Orangeville High School , now referred to as Orangeville CUSD (Community Unit School District #203), is a public School four year high school that also hosts the Junior High and the elementary school level grades for the entire school district. The building is located at 201 S. Orange St in Orangeville, Illinois, a village in Stephenson County, Illinois. The school serves students residing in the communities of Orangeville, Red Oak, Oneco, Afolkey, Buena Vista, Damascus, Buckhorn Corners, and surrounding area.  In 2019, the city’s elementary school was transferred to this building to include all grades within the same complex.  The building itself was built to its current state in 1948 after the original building (built in 1884) was destroyed by a fire.

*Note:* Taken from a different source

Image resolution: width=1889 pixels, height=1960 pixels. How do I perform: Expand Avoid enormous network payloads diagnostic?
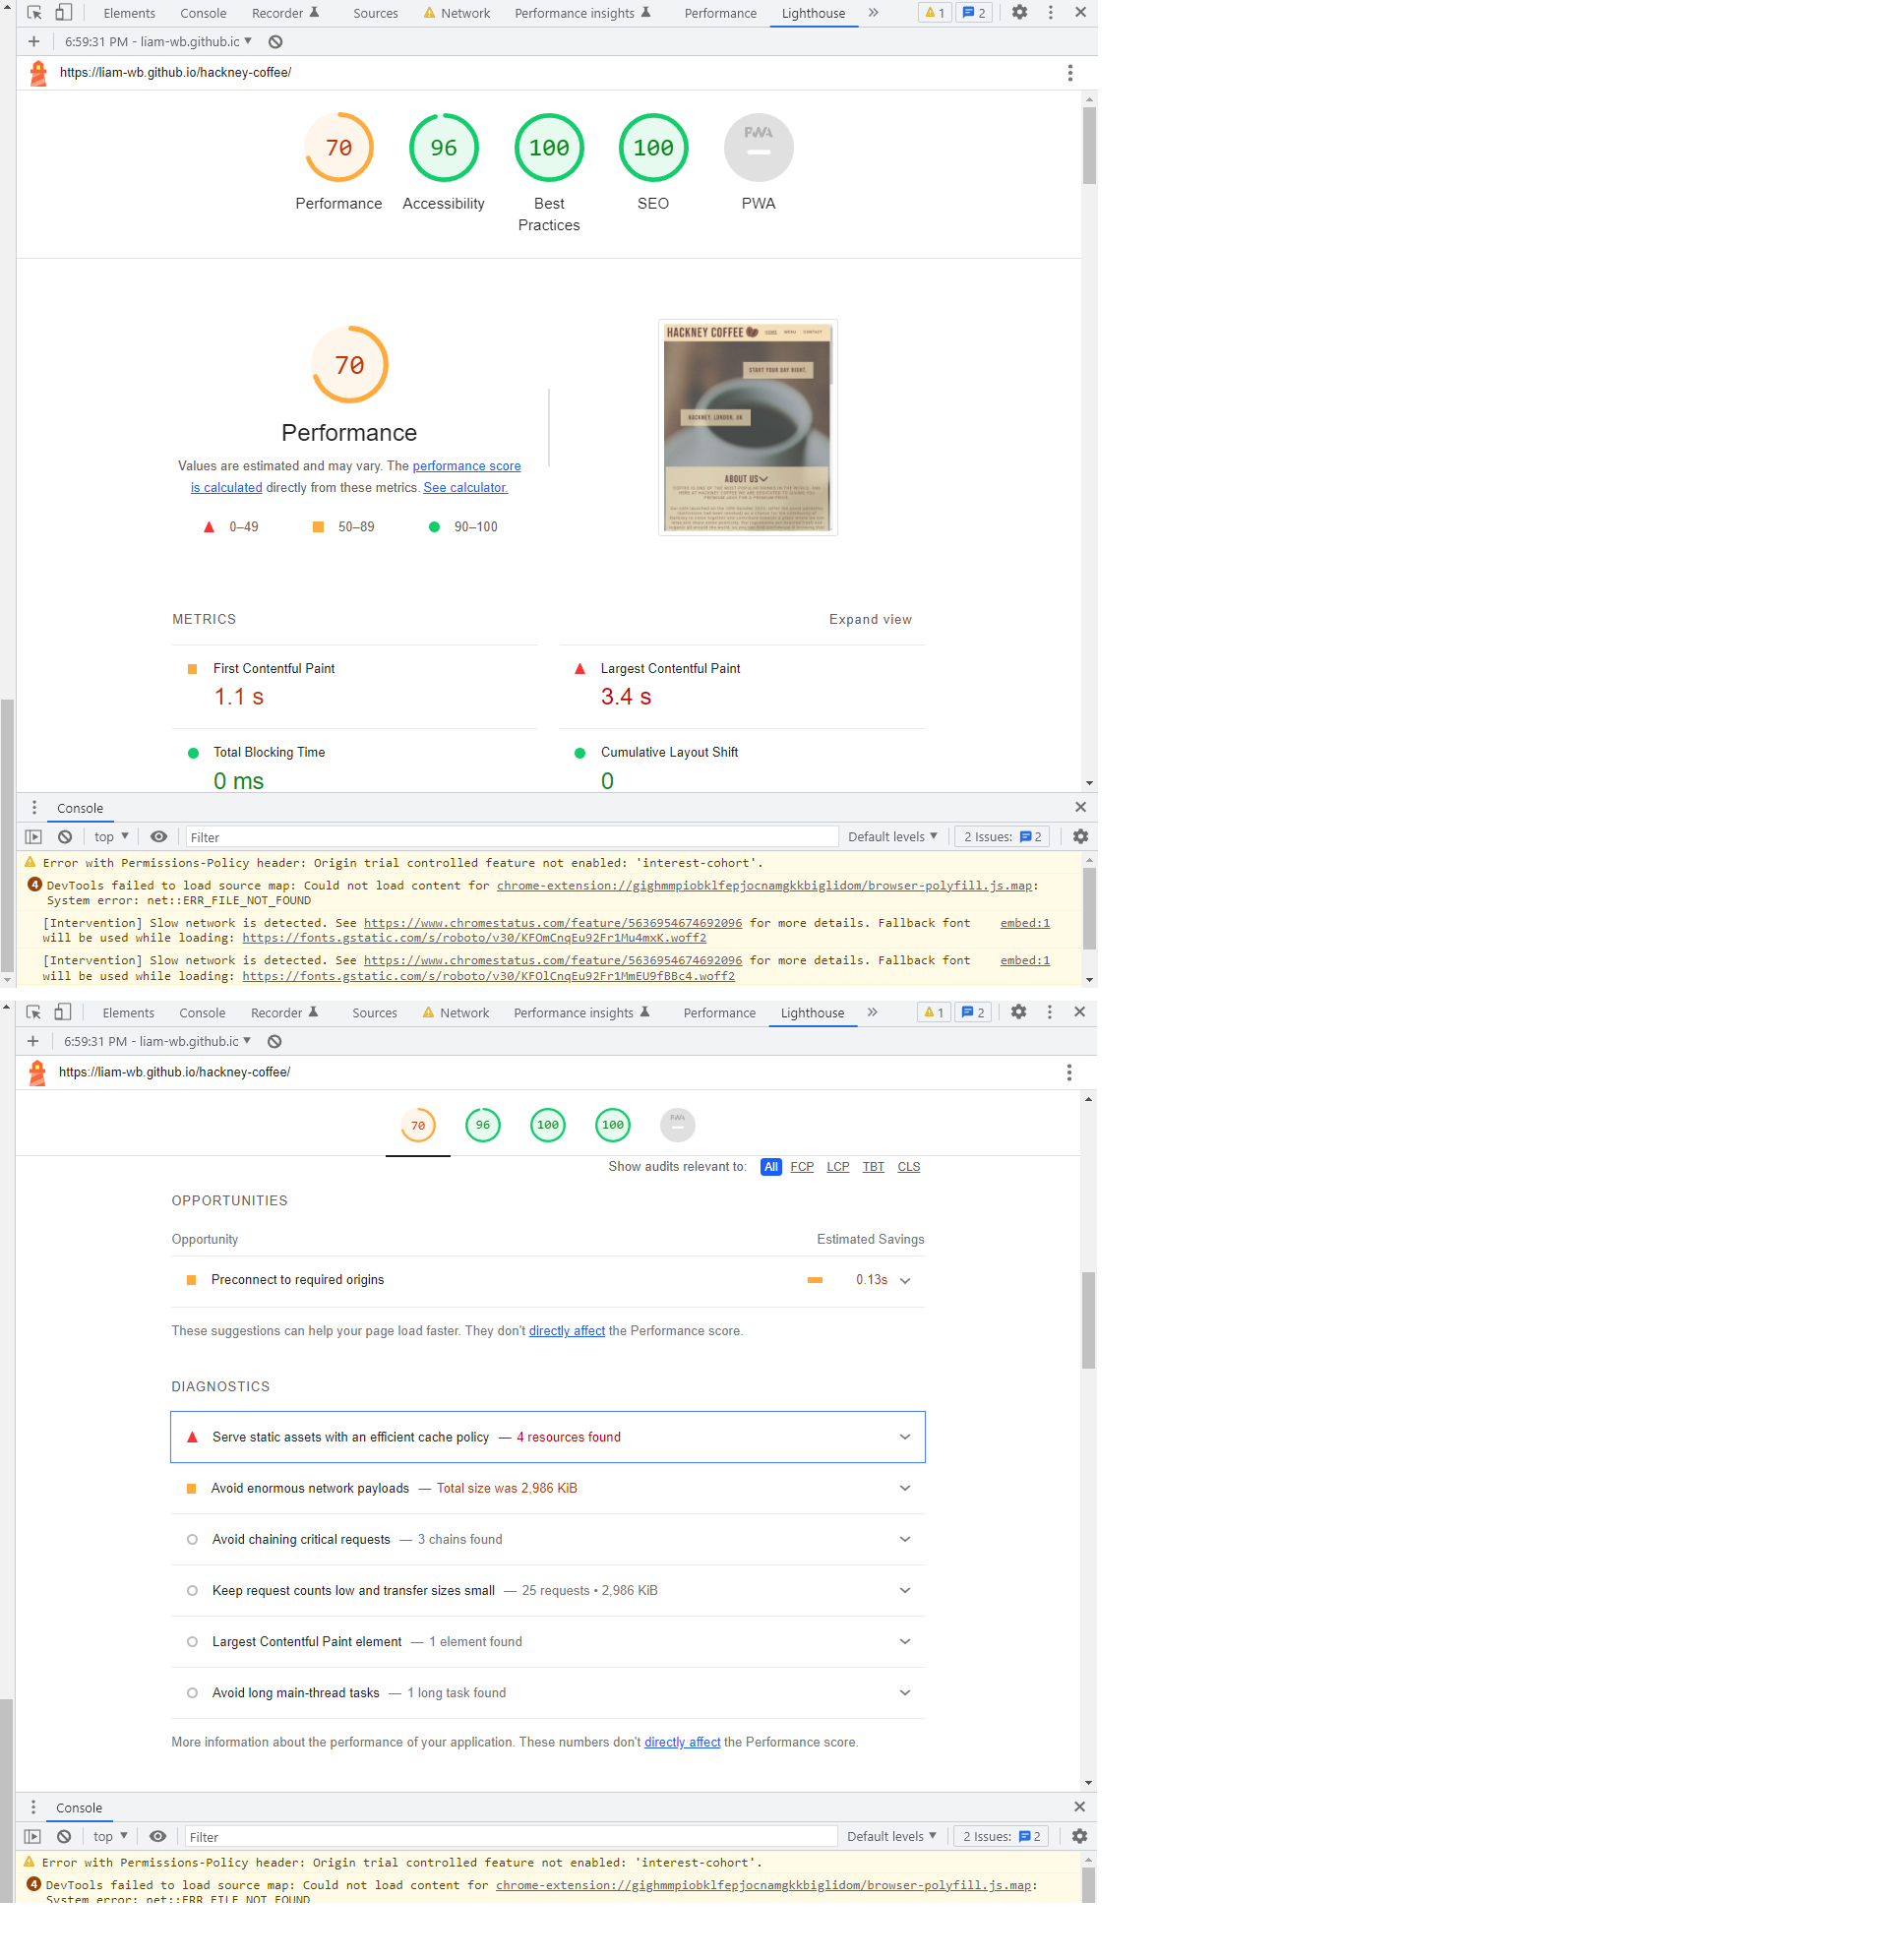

Orangeville Illinois Community Unit School District

The Orangeville school system is its own Illinois School District. Since all grades are now located in the same building, instead of the school being referred to as “Orangeville High School” or “Middle School” or “Elementary School”, it is collectively referred to as Orangeville Illinois CUSD (Community Unit School District) #203 (OCUSD203). OCUSD203 is a public school system located in Orangeville, Illinois at 201 S Orange St.  It combines the previous Elementary School into the existing Orangeville High School which already housed the Middle School.  This change occurred in 2019. The old elementary school was located at 310 S East St.  OCUSD203 has Pre-K programming as well as primary school and secondary school level education classes.  In addition to traditional classes, OCUSD offers electives in agriculture, business, music, and Spanish.  Juniors & Seniors also have an opportunity to take classes through “CareerTec”. OCUSD203 employs 53 staff members.  OCUSD203 offers daily lunches. OCUSD203 in 2021 had 325 students listed. OCUSD203 has a student body consisting of 4% students of color (majority Hispanic), which is much lower than the Illinois public school average of 52% students of color.

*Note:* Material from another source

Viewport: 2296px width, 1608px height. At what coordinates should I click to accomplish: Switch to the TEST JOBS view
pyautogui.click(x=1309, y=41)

OCUSD offers many athletic opportunities, including speech, and several sports teams, including ice hockey, baseball, softball, and high school and junior high football and volleyball, as well as high school and junior high  boys' and girls' basketball. Their team is the Broncos. Their colors are purple and gold.

The OCUSD203 district boundaries include all of Stephenson County, Illinois. Nearby school districts include: Lena-Winslow, Illinois, Freeport, Illinois, Dakota, Illinois, and Durand, Illinois.

Academics
Based on the Illinois School Report Card for the 2018-19 school year, Orangeville had a graduation rate of 96%. Additionally, in 2019, Orangeville ranked as the 10,947th best school in the United States, 332nd in Illinois, and 2nd in the Freeport metro area based on U.S. News & World Report.

Athletics
The Broncos compete in the Northwest Upstate Illini Conference.  They participate in several IHSA sponsored athletics and activities, including; football, girls volleyball, boys & girls basketball, baseball, softball, and music. Additionally, they Co-Op with Dakota for wrestling, Monroe High School, (Monroe, Wisconsin)
for Ice Hockey, and Lena-Winslow High School for Competitive Speech

Teams

The following teams finished in the top four of their respective IHSA sponsored state championship tournaments:

Football:   1A State Champions (1989–90)
Girls Softball:   1A Third Place
Music Sweepstakes:   Class D State Champions (2003–04) 2nd Place (2004–05) Class D State Champions (2005–06) Class D State Champions (2006–07) Class D State Champions (2007–08) Class D State Champions (2008–09)

Individual

The following athletes finished the season as state champion:

*Orangeville students; Kuehl, Schurch and Wessels were running for Lena-Winslow High School during their co-operative season.

Activities
Activities at Orangeville High School include Student Council, Servant Leadership, Choir, Band, Theater Department, Spanish, National Honor Society, FFA, CareerTec, and Yearbook.
Bass Fishing and Academic Bowl have also been offered.